🤖 AI Summary
Existing mathematical benchmarks suffer from oversimplified problems, unique answers, susceptibility to memorization or guessing, and narrow coverage—limiting their ability to assess deep constructive mathematical reasoning in large language models (LLMs). To address this, we propose MathConstruct, a novel benchmark comprising 126 competition-level constructive proof problems requiring explicit synthesis of mathematical objects satisfying specified properties. Methodologically, we establish automatically verifiable constructive proofs as the core evaluation paradigm, design a lightweight formal verifier, integrate human curation with structured annotation, and support automated problem variant generation for robustness assessment.
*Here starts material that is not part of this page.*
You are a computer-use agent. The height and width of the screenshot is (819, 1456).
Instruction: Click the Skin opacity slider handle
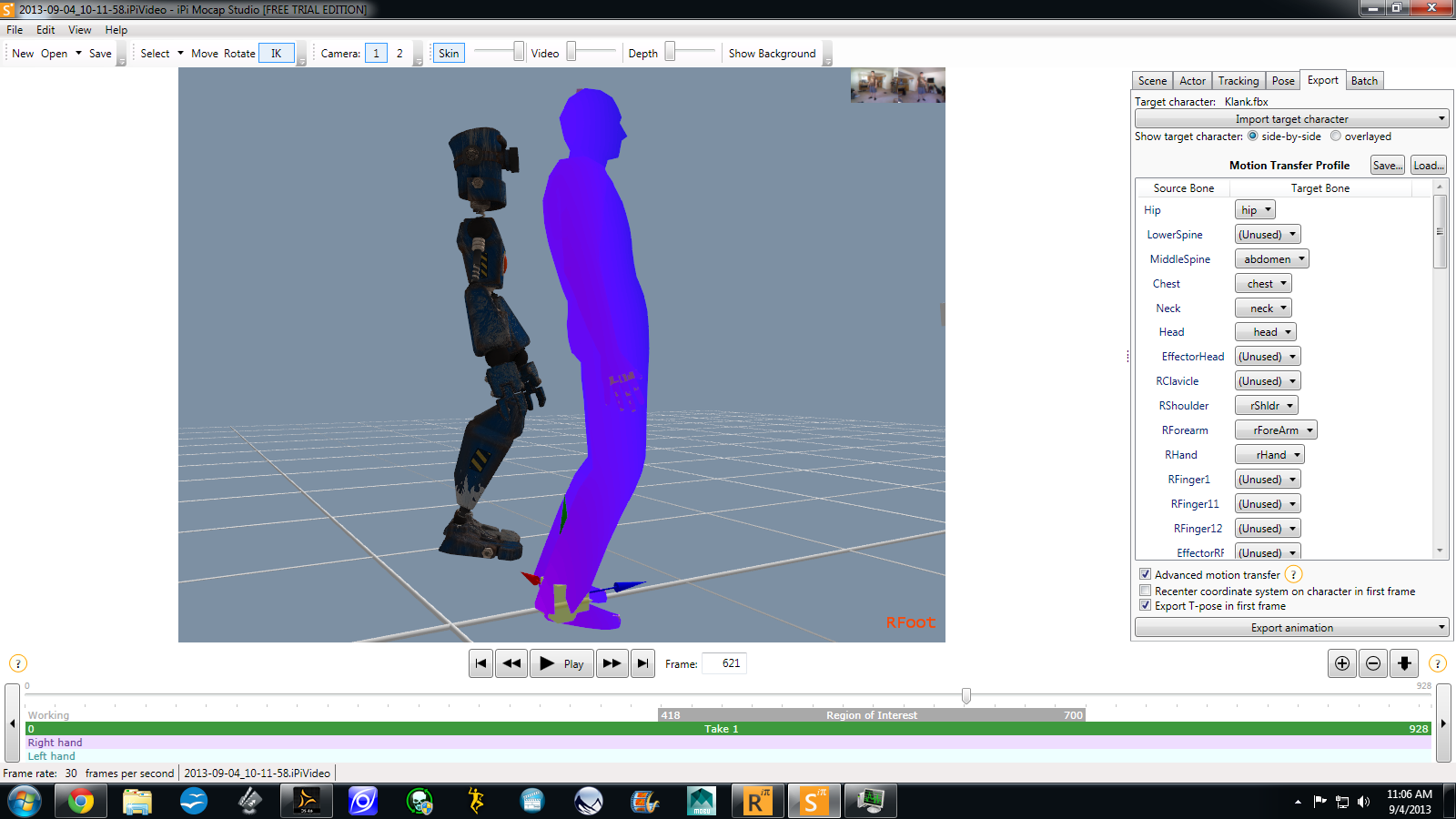tap(519, 52)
Experiments reveal that state-of-the-art models solve only 54% of MathConstruct problems, exposing critical deficiencies in goal-directed constructive reasoning. MathConstruct thus establishes a more rigorous, scalable, and formally verifiable standard for evaluating mathematical reasoning capabilities in LLMs.
📝 Abstract
While Large Language Models (LLMs) demonstrate impressive performance in mathematics, existing math benchmarks come with significant limitations. Many focus on problems with fixed ground-truth answers, and are often saturated due to problem simplicity or the viability of guessing or memorization. Crucially, they capture only a narrow subset of relevant math problems. To address this research gap, we introduce mc, a new benchmark of 126 challenging problems sourced from various math competitions, which targets constructive proofs, a widely encountered problem type requiring the construction of mathematical objects with specific properties. These proofs are particularly suitable for LLM evaluation, as solution correctness can be easily verified. Our automated verifiers also enable MathConstruct to generate problem variations, used to evaluate robustness. State-of-the-art LLMs solve only 54% of MathConstruct problems, highlighting its complexity and importance for LLM evaluation.